— Source extract —
>>>>>

It seems so obvious, of course, but identifying your theme makes writing easier because you can choose scenes, events and imagery that reflect that word view. Oh yes.
I know it is obvious when Kress and McKee say it but most obvious things are a revelation to me. For a long time I couldn't understand why skirting-boards in other peoples' houses weren't like mine; defined by a ridged detail of sooty dust. One day I caught a friend at work with a bowl of soapy water and a scrubby cloth.
'Does everyone do that?'
'Do they? How often? Christ it’s all slotting into place now. Oh my goodness! Is that why other people have tidy bathroom windowsills too?'
Why is there this conspiracy of silence over helpful information just because it’s obvious?
With the Writer with the Writerly Name we workshopped our stories. No one was harshly criticised but we were palpably subdued by the end. I think we’ve realised that having the story is only the start; now we have to make that story believable and alive, and all before the end of May.
My office has recently acquired solar reflecting glass which is a bit mirrory from the outside. There were a pair of chaffinches out on the cement ledge a few days ago; a plain brown-job hen and a rosy cock (yes, yes, very funny). The male was peck, peck pecking at the window, level with our ankles, all day.
At first I though he was pecking at tiny insects. I couldn’t see any but I imagined they were only visible to the naked finch-eye, or maybe he was locating them by ultrasound or smell or radar or some other finchian special-power. Sometimes though, he really launched himself at the glass. A man visited the office for referencing advice and said the little cock wasn’t eating; he was defending his territory against his own reflection. Sure enough the little brown hen hadn’t pecked at the glass all day – I suppose I imagined she wasn’t hungry or she’d eaten a cracker-bread the day before.

<<<<<

— Parts of the exercise —
1 > Answer these questions from the blog post about writing and the chaffinches:
(a) Which two people does the writer name as saying that identifying your theme makes writing easier?
(b) By when must the workshop group make their stories believable and alive?
(c) What did the office visitor say the male chaffinch was doing when it pecked at the glass?
2 > Proceed with the blog post about writing and the chaffinches, picking up right after its final sentence.

Collected data entries
>>>>>

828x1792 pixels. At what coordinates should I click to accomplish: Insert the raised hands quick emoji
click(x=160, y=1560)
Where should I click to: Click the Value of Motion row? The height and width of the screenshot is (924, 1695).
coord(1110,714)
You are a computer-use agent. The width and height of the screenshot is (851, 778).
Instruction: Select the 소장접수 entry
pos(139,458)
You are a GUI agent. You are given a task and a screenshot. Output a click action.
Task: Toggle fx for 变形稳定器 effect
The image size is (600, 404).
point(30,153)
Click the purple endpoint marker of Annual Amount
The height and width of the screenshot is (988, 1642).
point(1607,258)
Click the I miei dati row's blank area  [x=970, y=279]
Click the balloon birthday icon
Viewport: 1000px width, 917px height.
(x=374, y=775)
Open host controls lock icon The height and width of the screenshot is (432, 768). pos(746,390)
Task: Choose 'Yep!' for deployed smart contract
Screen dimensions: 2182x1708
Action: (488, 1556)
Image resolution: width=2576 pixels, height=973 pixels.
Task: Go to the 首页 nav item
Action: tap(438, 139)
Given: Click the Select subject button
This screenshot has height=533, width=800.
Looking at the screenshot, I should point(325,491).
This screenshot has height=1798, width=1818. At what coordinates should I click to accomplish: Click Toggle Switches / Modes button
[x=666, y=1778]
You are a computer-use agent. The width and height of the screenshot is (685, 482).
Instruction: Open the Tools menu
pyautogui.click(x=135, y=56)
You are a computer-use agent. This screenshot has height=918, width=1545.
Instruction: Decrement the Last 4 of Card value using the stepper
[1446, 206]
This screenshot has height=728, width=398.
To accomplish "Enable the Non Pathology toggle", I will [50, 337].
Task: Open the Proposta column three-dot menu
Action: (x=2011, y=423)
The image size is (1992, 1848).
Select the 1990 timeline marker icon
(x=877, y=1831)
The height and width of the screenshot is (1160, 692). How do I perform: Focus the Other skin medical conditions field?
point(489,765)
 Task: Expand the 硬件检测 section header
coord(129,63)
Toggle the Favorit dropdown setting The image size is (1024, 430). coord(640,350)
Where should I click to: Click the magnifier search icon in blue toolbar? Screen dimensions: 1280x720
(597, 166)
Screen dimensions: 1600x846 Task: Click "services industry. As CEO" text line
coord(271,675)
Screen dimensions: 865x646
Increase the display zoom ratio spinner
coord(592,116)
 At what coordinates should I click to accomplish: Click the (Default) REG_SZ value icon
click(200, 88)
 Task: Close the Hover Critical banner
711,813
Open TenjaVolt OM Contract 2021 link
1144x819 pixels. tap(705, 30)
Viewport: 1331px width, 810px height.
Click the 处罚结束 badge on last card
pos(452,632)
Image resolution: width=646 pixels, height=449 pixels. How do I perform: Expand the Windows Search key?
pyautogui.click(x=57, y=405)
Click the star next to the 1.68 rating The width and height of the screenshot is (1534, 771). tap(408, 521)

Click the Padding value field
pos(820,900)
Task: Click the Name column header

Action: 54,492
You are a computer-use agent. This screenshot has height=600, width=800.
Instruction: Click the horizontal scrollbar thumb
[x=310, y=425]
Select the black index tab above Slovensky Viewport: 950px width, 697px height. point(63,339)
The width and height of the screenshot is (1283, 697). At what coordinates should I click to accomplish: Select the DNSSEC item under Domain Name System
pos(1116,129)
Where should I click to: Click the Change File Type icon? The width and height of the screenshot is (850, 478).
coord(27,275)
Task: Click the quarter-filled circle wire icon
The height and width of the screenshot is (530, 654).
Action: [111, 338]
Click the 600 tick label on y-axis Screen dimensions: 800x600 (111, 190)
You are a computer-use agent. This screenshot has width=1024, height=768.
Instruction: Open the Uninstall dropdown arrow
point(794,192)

<<<<<

— Answer list —
1 >
(a) Kress and McKee
(b) Before the end of May
(c) Defending his territory against his own reflection, not eating

2 >
The little brown hen hopped around on the ledge patiently all day whilst the battle raged. Around 4 o’clock she disappeared. The cock was still having it out with himself when I left work; his poor little face surely must have been sore and he can only have been exhausted. Eventually he’s going to have to concede his territory to his own reflection but it won’t matter by then because he was so busy scrapping that he didn’t notice his missus gone. The event felt like a parable but I’m not sure what the moral of the story is.
I know the photo is of a Blue Tit. I didn’t have my camera at work. I hang the bird nuts on my primeval looking monkey puzzle tree to deter squirrels who steal all of them (and demolish the bird feeder) in one go. But I feel a bit ambivalent about doing that because squirrels are only being squirrels, they didn’t be born and then think, ‘I’m going to be a pest and wreck bird feeders.’ They are just helping themselves to a yummy snack. But then blue bottles are just being blue bottles and I generally don’t feel undecided about whacking them with a rolled up copy of the Daily Mirror.
The other two photographs are of tractors wearing macs on the shore at Lytham. Very nice, very nice.